**Fragmento:**

────────────────────────────────────────

Nuestro pequeño país ha gozado -con vaivenes, cierto, pero casi siempre- de un considerable prestigio internacional. Prestigio y respeto. Esa condición tuvo un reverdecimiento en los recientes y aciagos tiempos de la epidemia del Covid. Uruguay volvió a ser reconocido y elogiado en la prensa internacional por su manejo de dicha crisis sanitaria. Pero, después de todo, ese es un reconocimiento meramente circunstancial en la medida en que es esperable que esa epidemia mundial no vuelva, que haya sido un episodio terrible pero pasajero.
Menos pasajero y más de fondo ha habido nuevos motivos de elogios internacionales para nuestro país. En lo que va del período de gobierno de Lacalle Pou se ha redoblado el elogio al Uruguay a causa de algo más permanente. El Uruguay ha vuelto a ser destacado en la prensa internacional como democracia ejemplar en el mundo y como excepcional en la región. Se ha destacado su seriedad institucional y el respeto básico en el trámite de su vida política.
Si prestamos atención veremos que estos elogios nacieron en ciertos episodios puntuales, los cuales son expresamente aludidos. El más reciente fue la invitación de nuestro Presidente y el viaje conjunto a la toma de posesión de Lula en compañía oficial de Mujica y Sanguinetti. Un gesto de ese tenor no pasa desapercibido en ninguna parte del mundo. Y el episodio se constituye en un símbolo de unidad nacional a la vez que, en sí mismo, tiene efecto tangible para producir políticamente un tipo de país. En ese orden simbólico-eficiente hubo otros gestos: la renuncia conjunta al Senado de Sanguinetti y Mujica o que ambos se avinieran a producir un libro a cuatro manos.

────────────────────────────────────────

**Información:**
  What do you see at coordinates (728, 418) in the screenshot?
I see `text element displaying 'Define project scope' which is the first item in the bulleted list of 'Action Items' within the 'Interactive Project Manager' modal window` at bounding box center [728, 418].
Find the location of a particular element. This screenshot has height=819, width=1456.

────────────────────────────────────────

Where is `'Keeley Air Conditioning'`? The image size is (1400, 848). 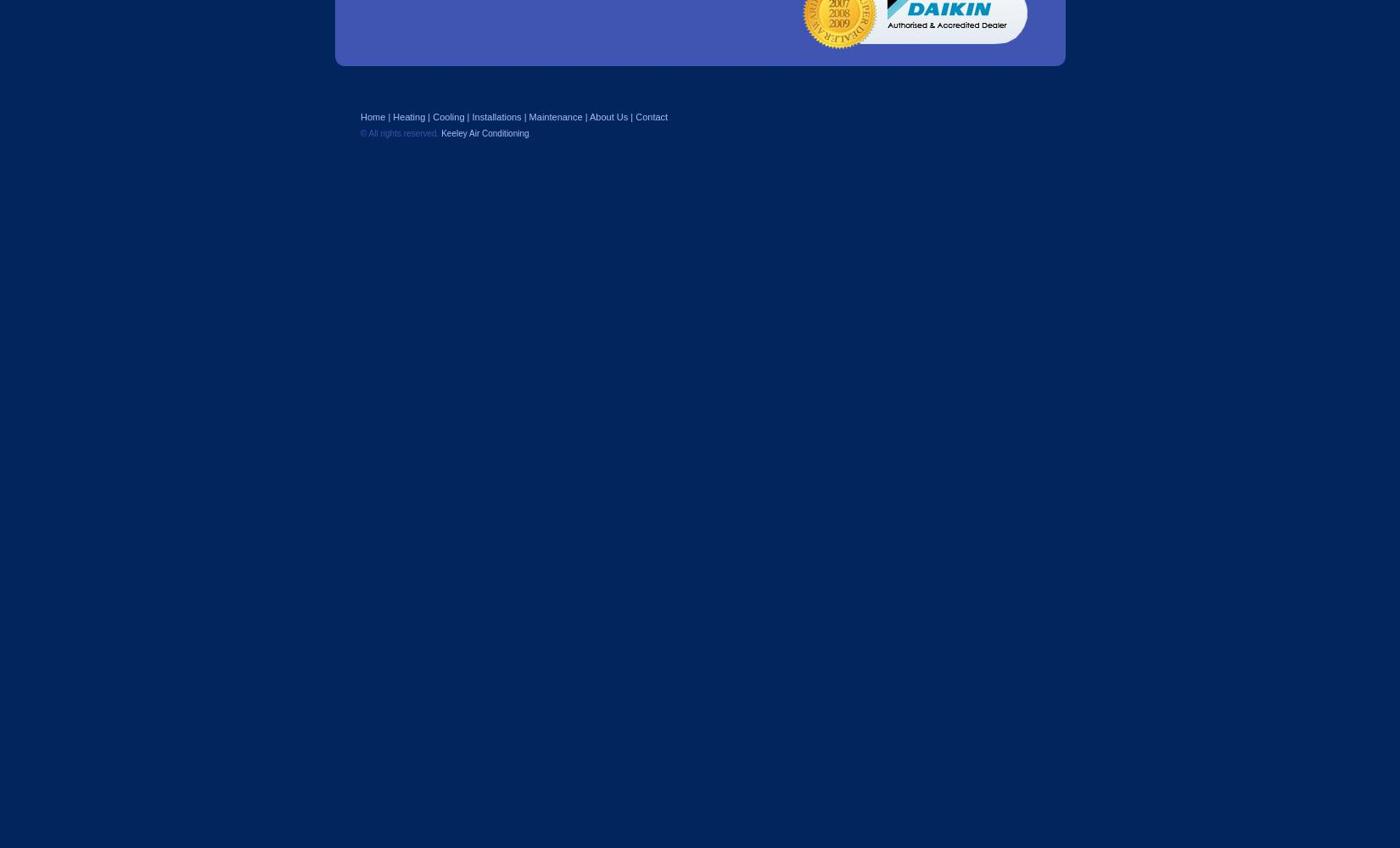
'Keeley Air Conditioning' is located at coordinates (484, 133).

────────────────────────────────────────

**Consigna de trabajo 1:** Transcribe literalmente la parte del fragmento comprendida entre "Menos pasajero y" y "su vida política.", ambos incluidos.
**Consigna de trabajo 2:** Según el fragmento, ¿con quiénes viajó el Presidente a la toma de posesión de Lula?

**Respuesta 1:**
Menos pasajero y más de fondo ha habido nuevos motivos de elogios internacionales para nuestro país. En lo que va del período de gobierno de Lacalle Pou se ha redoblado el elogio al Uruguay a causa de algo más permanente. El Uruguay ha vuelto a ser destacado en la prensa internacional como democracia ejemplar en el mundo y como excepcional en la región. Se ha destacado su seriedad institucional y el respeto básico en el trámite de su vida política.

**Respuesta 2:** Con Mujica y Sanguinetti.